She recounted her own evolution from fire-breathing "myth-buster" to subtle, persuasive advocate who now counts James Watt - the symbol of anti-environmental evil during the Reagan Administration - as a close friend. Her frustration with limousine environmentalists is matched only by her lack of tolerance for empty academic rhetoric, and yet her committment to finding human solutions and common ground is always on display. While her humor and passion won't come through here, her suggestions are refreshing and oddly sensible: more rituals - my favorite was 'take posterity to lunch day' - which might put us in closer touch with the consequences of our own actions. I'll try and think of a few of my own.
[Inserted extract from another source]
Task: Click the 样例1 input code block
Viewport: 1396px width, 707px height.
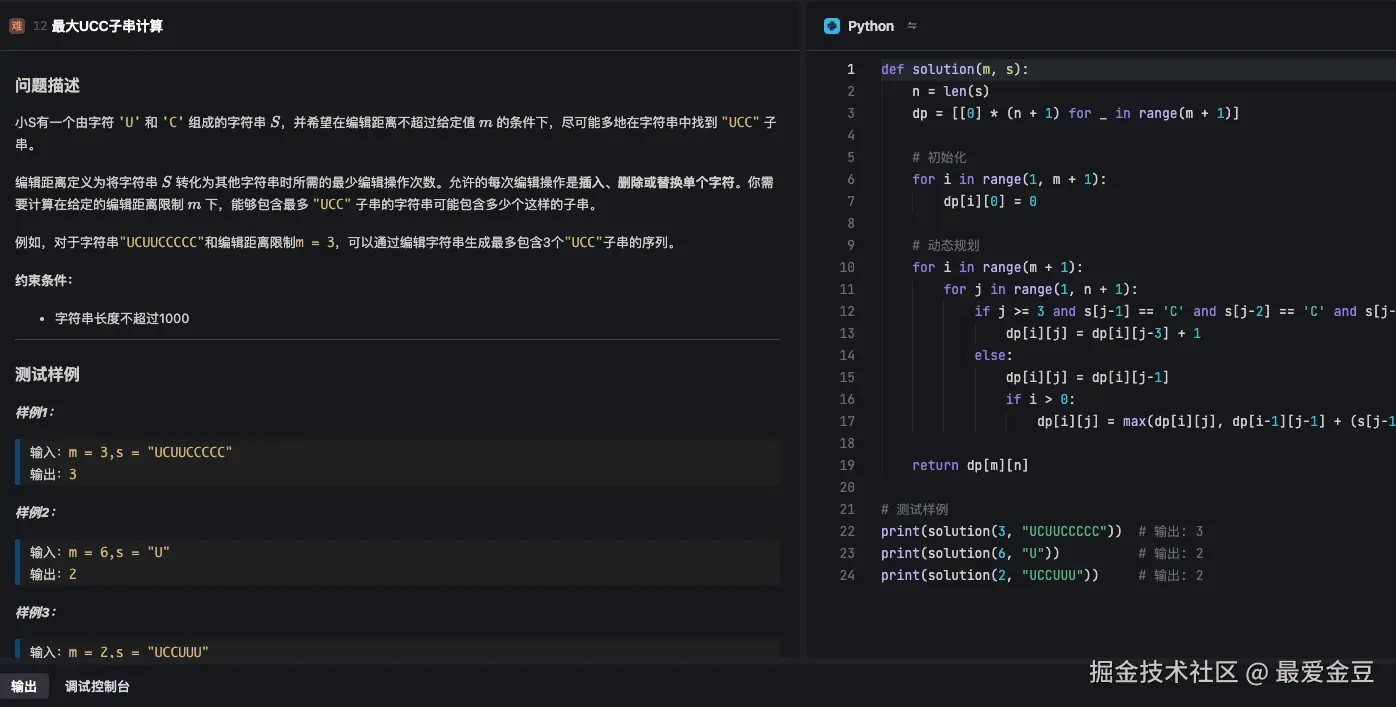Action: [398, 462]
Another thing I'll remember is never to follow Patty to the podium. On Tuesday that unwelcome task fell to Terry L. Anderson, executive director of the Bozeman-based
Property and Environment Research Center, but he acquitted himself admirably. Anderson's philosophy is free market environmentalism, and he sketched out some ways that market forces could address water, land-use and other issues far better than bureacratic solutions handed down from Washington.
Offering a little myth-busting of his own, he pointed out that the old Westerners, rather than being either the rugged individualists of lore or the selfish wards of the state of revisionist history, were in fact cooperative pragmatists who worked together to overcome the awesome challenges of the frontier. The key to it all was property and people's ability to negotiate good transactions and agreements on that basis, and more of that is what the West needs now, argued Anderson. He's another one who doesn't fit neatly into a box, and when it comes to the conflicts that divide the West, that is high praise in itself.